Ref: 2012 NFPA 101 Sections 19.5.1; 9.1.2
2012 NFPA 99 Section 6.4.4.1
2010 NFPA 110, Sections 8.3.7*; 8.3.7.1

This deficiency affected the entire facility.

Failure to comply with minimum standards as referenced increases the risk of death or injury due to fire and/or smoke.

Gas Equipment - Cylinder and Container Storag

Tag No.: K0923

Based on observations, staff interview and/or documentation review on 1/23/2019, at approximately 8:00 AM to1/24/2019 approximately 12:00 PM, the following deficiencies were noted:

The facility maintenance and inspection of protection at the bulk oxygen area was non-compliant the specific items include:

The facility does not have noticeable bulk oxygen tank area protection from vehicular damage. The area does not have stop protection for the vehicle that fills the bulk oxygen tank.

Ref: 2012 NFPA 101 Section 19.3.2.4
2012 NFPA 99 Section 5.1.3.3.1 (4)
2010 NFPA 55 Section 4.11

This deficiency affected the main bulk oxygen storage area.

Failure to comply with minimum standards as referenced increases the risk of death or injury due to fire and/or smoke.

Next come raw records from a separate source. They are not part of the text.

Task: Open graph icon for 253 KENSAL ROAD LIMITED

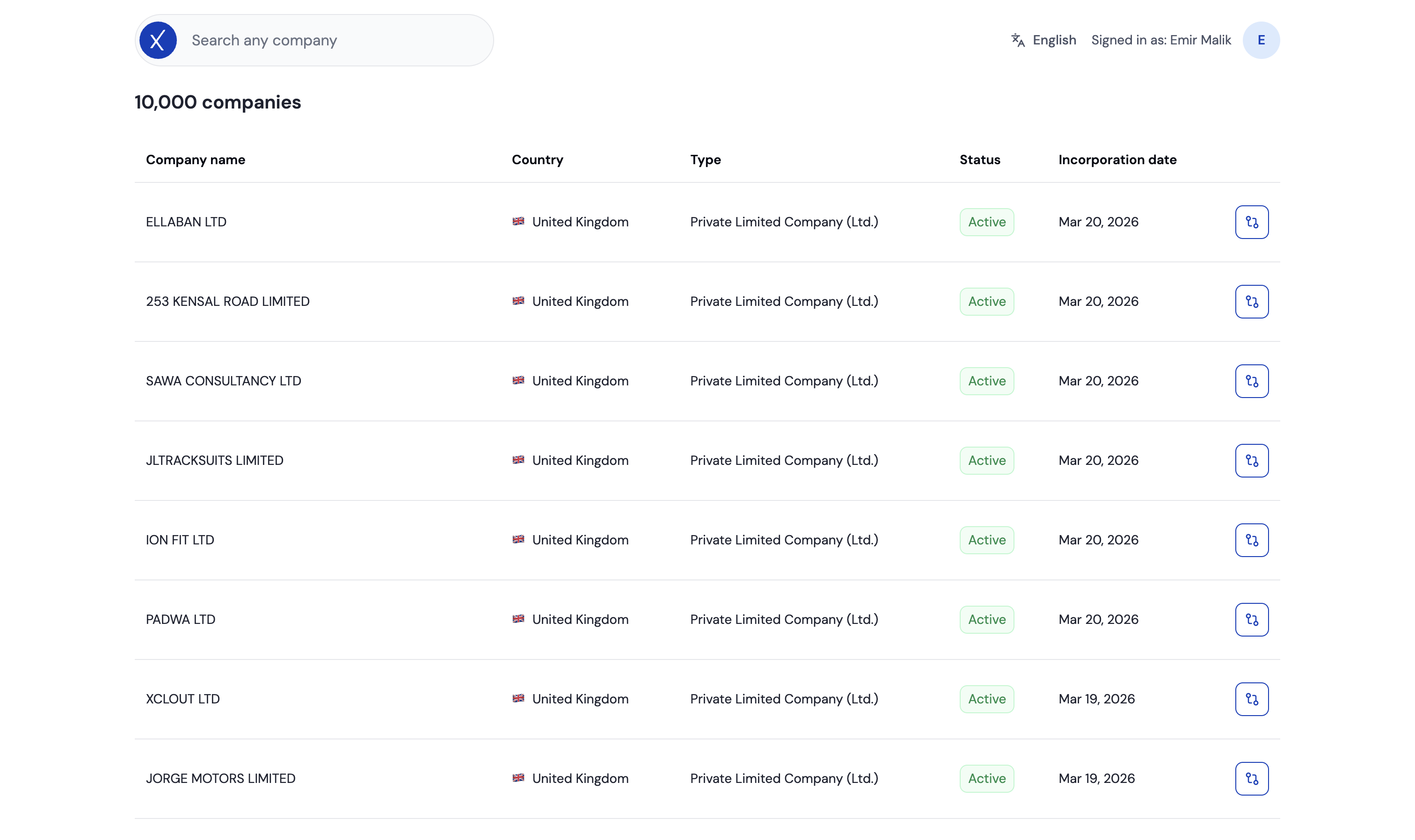Action: click(x=1251, y=302)
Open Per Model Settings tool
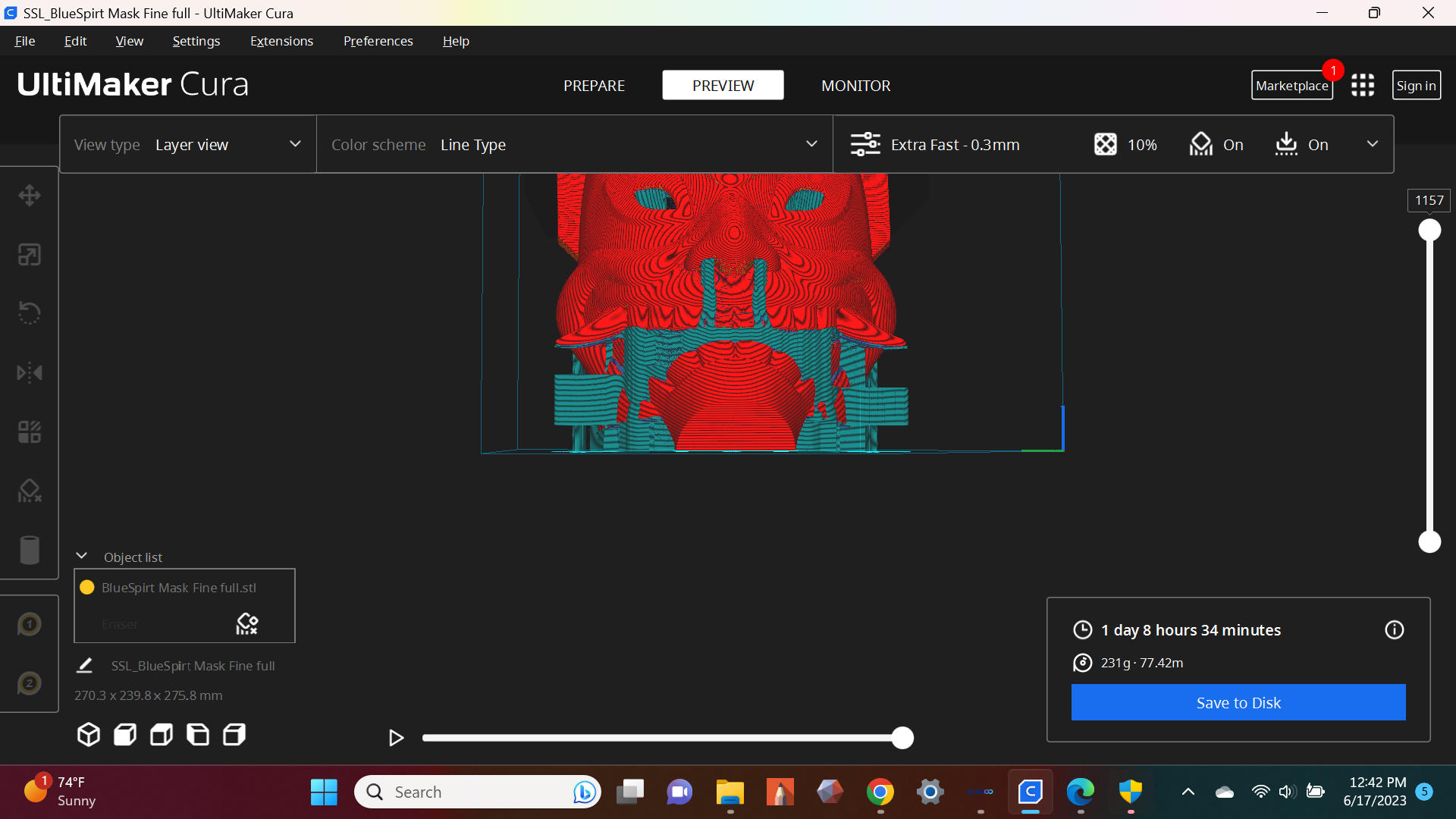 click(x=29, y=431)
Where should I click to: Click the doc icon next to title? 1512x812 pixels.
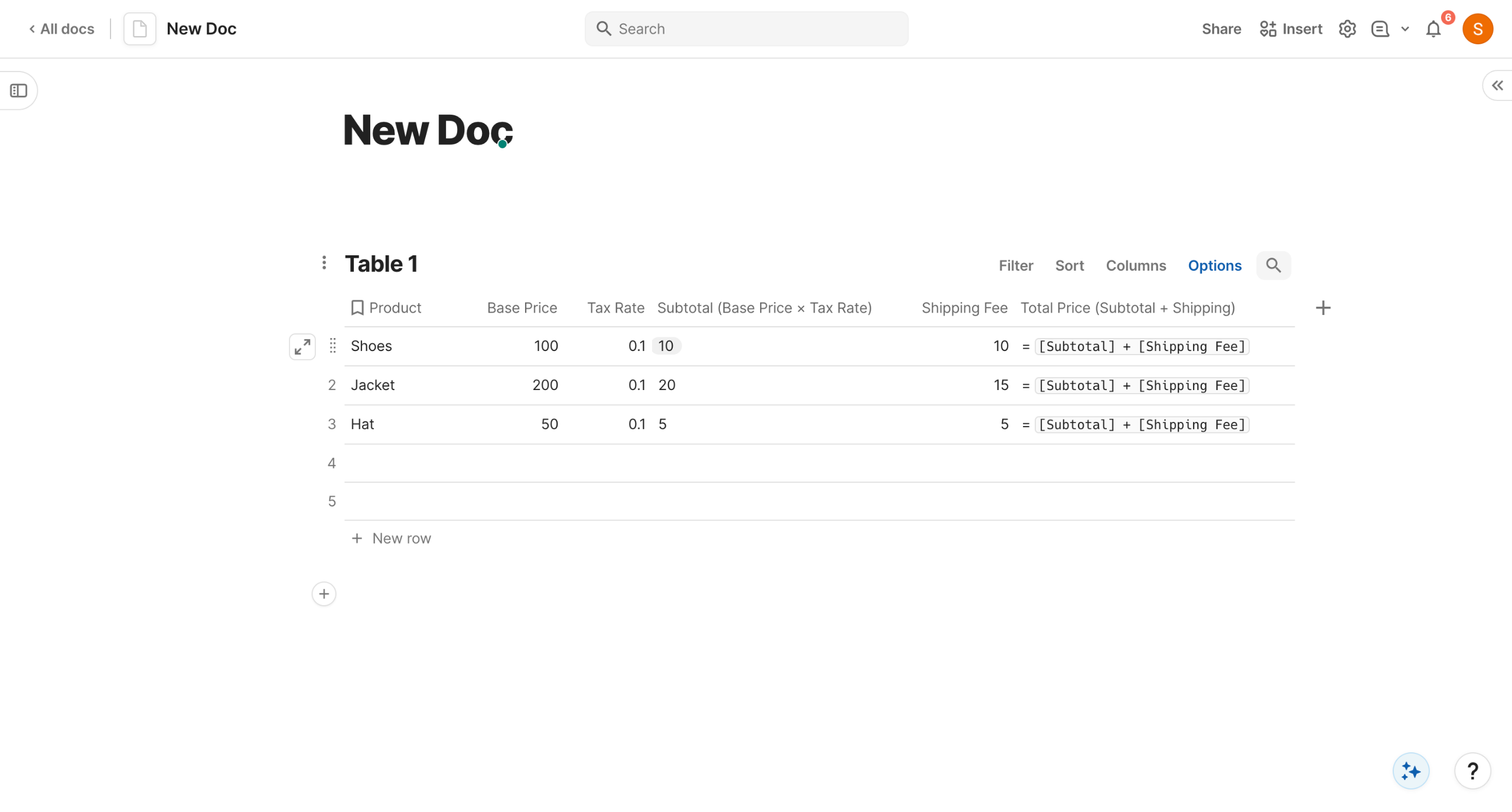[139, 29]
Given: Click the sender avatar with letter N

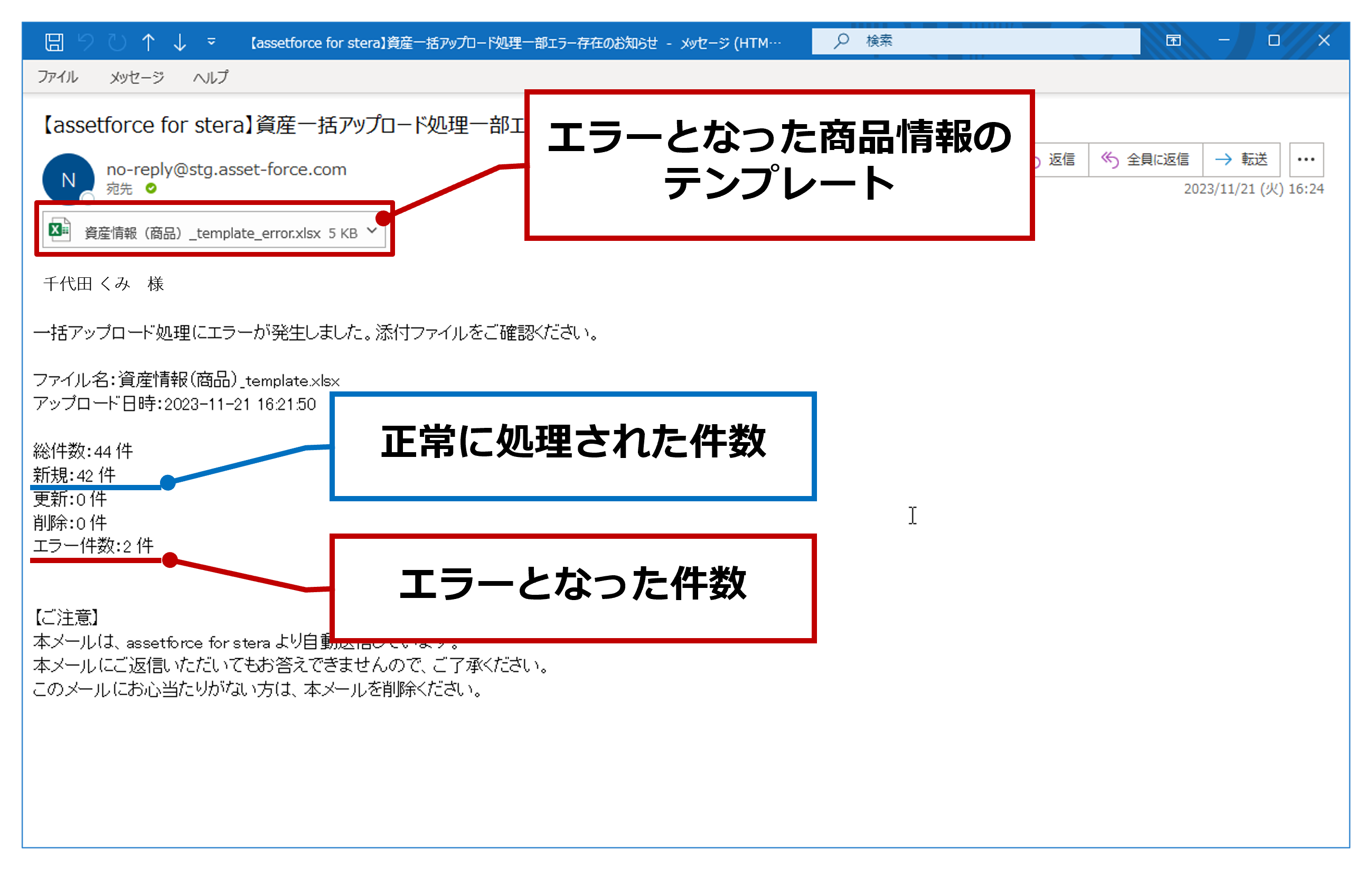Looking at the screenshot, I should 68,180.
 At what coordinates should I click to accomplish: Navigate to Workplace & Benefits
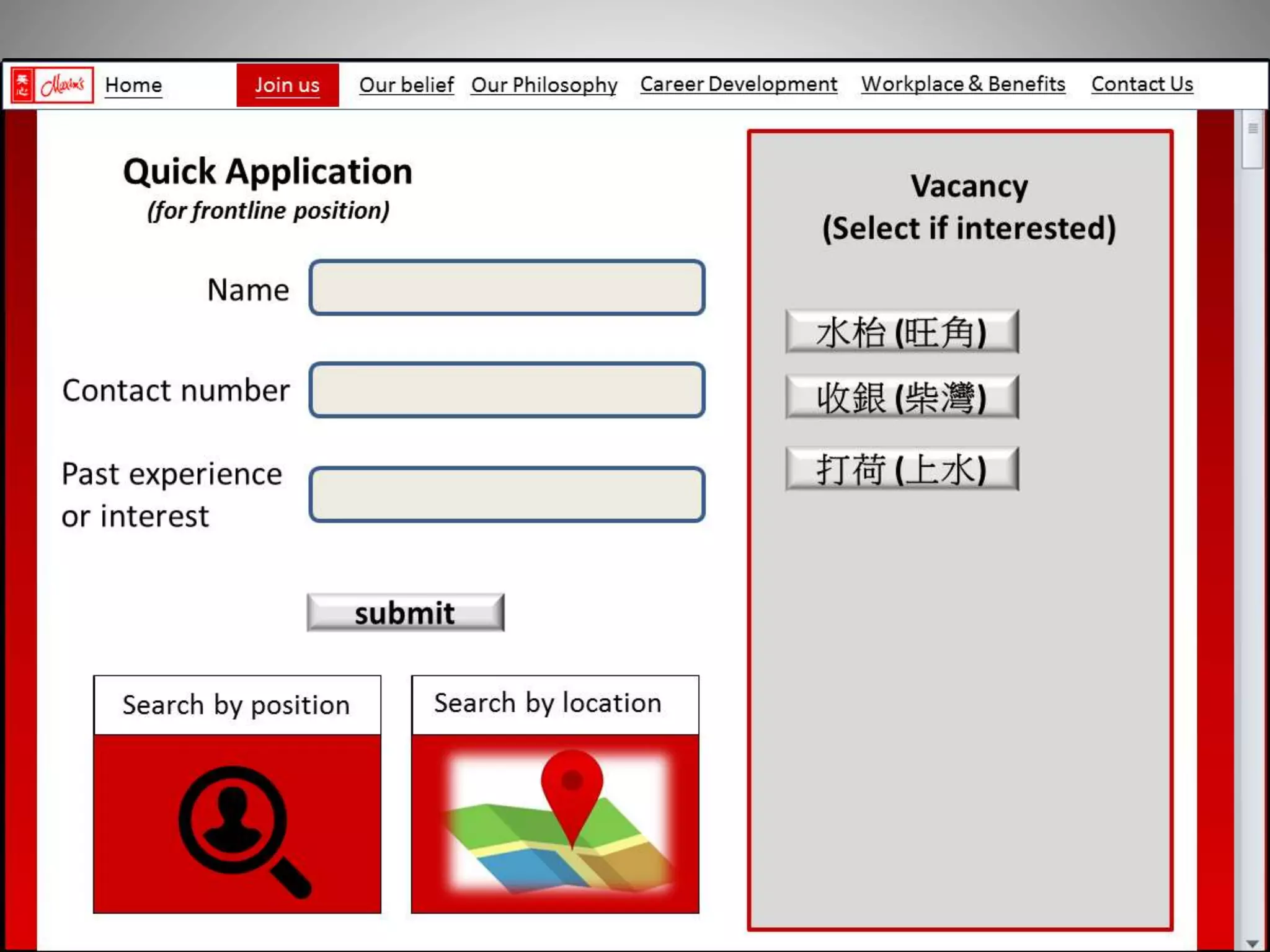pyautogui.click(x=962, y=84)
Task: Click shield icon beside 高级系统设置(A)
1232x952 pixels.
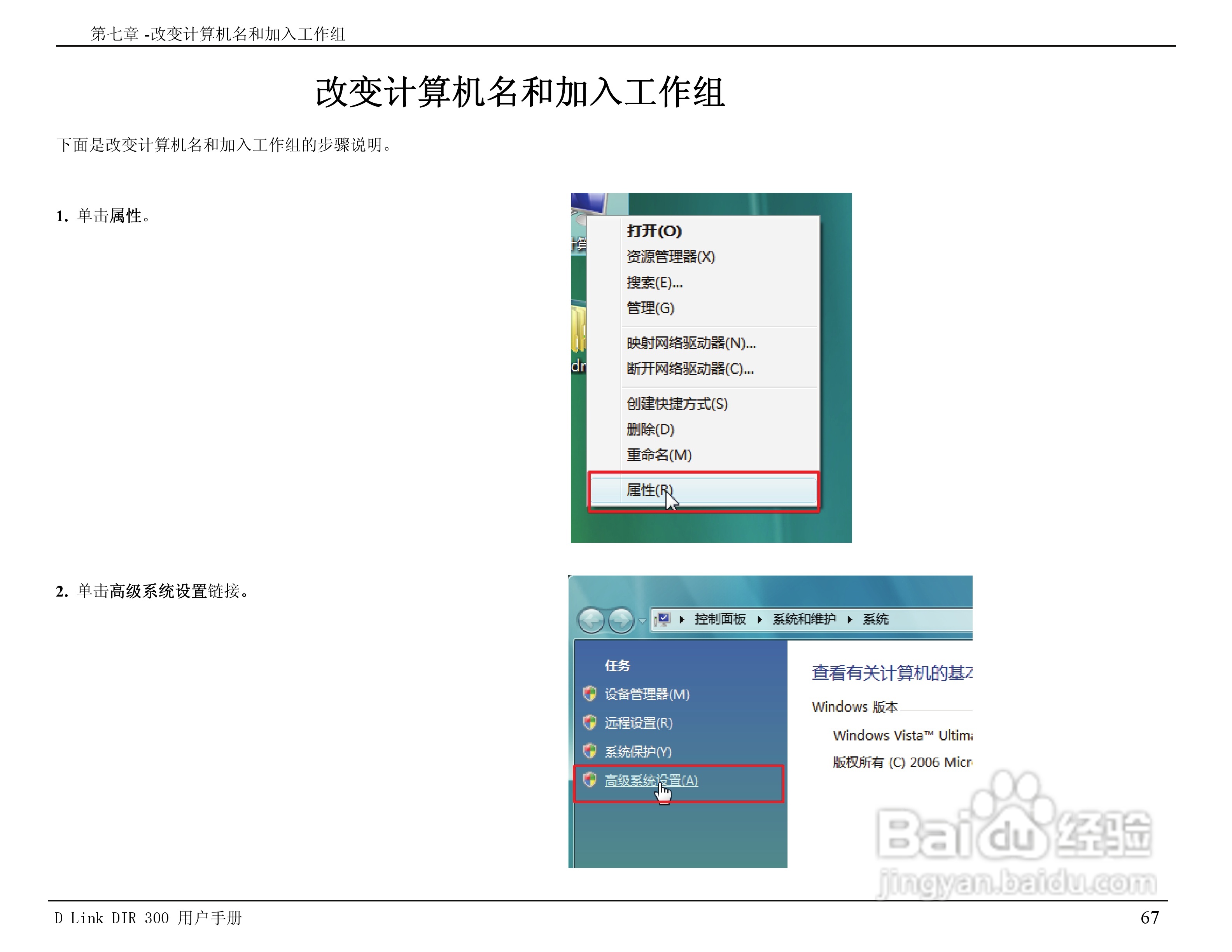Action: 590,780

Gas Equipment - Labeling Equipment and Cylind

Tag No.: K0928

Based on observations, staff interview, and/or documentation on January 24, 2019 at 9:00 AM onward the following deficiencies were noted: The standard is non-compliant, specific findings include:

The facility maintenance and inspection of information signs at the bulk oxygen area was non-compliant the specific items include:

The facility does not have noticeable signs at the bulk oxygen fencing noting that smoking is prohibited. This signage must be prominently and strategically placed to alert the public that this area does not allow smoking.

Ref: 2012 NFPA 101 Section 19.3.2.4
2012 NFPA 99 Section 11.5.3.2.3

This deficiency affected the main bulk oxygen storage fencing.

Failure to comply with minimum standards as referenced increases the risk of death or injury due to fire and/or smoke.